— Activity —
Look for the word "agent" in the entries and copy each line where it appears.
··· Exercise data ···
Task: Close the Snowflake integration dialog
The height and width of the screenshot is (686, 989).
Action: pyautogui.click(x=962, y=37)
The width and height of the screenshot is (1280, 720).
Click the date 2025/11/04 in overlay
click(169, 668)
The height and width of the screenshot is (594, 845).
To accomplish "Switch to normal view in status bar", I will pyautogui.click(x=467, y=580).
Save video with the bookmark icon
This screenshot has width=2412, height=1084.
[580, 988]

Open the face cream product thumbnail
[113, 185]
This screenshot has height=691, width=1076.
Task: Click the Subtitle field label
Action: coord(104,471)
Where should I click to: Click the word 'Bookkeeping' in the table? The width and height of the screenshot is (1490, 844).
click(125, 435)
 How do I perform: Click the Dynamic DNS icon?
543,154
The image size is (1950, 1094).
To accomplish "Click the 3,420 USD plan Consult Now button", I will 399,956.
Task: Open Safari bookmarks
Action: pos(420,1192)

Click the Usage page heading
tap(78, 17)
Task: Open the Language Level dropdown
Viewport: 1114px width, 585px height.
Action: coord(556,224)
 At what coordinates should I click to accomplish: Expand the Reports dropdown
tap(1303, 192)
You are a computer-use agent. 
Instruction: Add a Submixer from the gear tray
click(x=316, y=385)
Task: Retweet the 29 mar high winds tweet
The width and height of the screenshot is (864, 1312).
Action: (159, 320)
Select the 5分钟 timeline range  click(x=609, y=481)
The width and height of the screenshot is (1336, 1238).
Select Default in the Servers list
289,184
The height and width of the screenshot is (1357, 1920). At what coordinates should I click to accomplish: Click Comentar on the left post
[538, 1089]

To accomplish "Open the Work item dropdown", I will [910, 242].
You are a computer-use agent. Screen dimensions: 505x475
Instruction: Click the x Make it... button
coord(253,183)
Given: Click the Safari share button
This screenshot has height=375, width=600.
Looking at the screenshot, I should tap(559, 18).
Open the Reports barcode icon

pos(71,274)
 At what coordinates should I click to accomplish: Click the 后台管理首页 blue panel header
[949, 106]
···
— Response area —
You are a computer-use agent. 
You are a computer-use agent. Screen dimensions: 505x475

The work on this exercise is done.